Na Madeira, Freyre apaixonou-se logo “por uma das populações e por uma das culturas mais sugestivas do complexo luso-tropical de civilização”. Interessado, fundamentalmente, “pela gente simplesmente gente e pelas casas simplesmente casas”, o sociólogo descobre na face de ambas – gentes e casas – um estreito parentesco com as suas congéneres brasileiras: um certo arabismo.

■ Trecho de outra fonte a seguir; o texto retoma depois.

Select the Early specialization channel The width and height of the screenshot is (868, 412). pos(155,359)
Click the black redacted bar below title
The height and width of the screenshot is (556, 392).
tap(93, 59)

Nas gentes este teria resultado da presença frequente de piratas árabes que “emprenhando mulheres brancas, deixavam em ventres portugueses ou nórdicos possíveis árabes ou mouros”; nas casas, “nessas velhas residências da Madeira, com suas casas de prazer e os seus mirantes”, alguma coisa lhe evocou a “voluptuosidade árabe”, à qual os ingleses teriam acrescentado “o conforto anglicanamente profilático com que procuram viver nos climas quentes”.

No que respeita às casas, nada de fundamentalmente novo, ou errado, há a apontar às considerações vagas do sociólogo. No que respeita às gentes, não me atrevo sequer a comentar: os testes de DNA, desconhecidos em 1952, vieram por em causa muitas das ideias feitas sobre raça do século passado. Onde Freyre intuiu, com inegável perspicácia, o amor que o português em geral, e o madeirense em particular, tem pelas Quintas – “esse sabor sensualmente estético e um tanto místico que para outros temperamentos têm outras Quintas: a Quinta Sinfonia ou a Quinta Avenida” – foi nestas palavras:

“Não há criação portuguesa que seja, mais do que a Quinta, uma expressão estética, política, mística, e não apenas prática, do apego do homem à terra; ou da sua saudade da terra [...]. É para a Quinta que já possui – ou que sonha possuir – que se volta não só a sua saudade como aquilo que os ingleses chamam expressivamente ‘day-dreaming’. É decerto através desse ‘day-dreaming’ [...] que a Quinta portuguesa se tem aperfeiçoado no decorrer do tempo, numa rara, raríssima flor de técnica agrária e de estética de paisagem, não sei se diga rural, tal a sua tendência para suburbana.” Que diria Freyre se lhe fosse hoje dado a ver o Funchal suburbano com as suas “quintas” sem árvores em lotes de 400 m2? Poderia ele imaginar que esse ‘day-dreaming’, um dia, se iria transformar num ‘nightmare’ colectivo?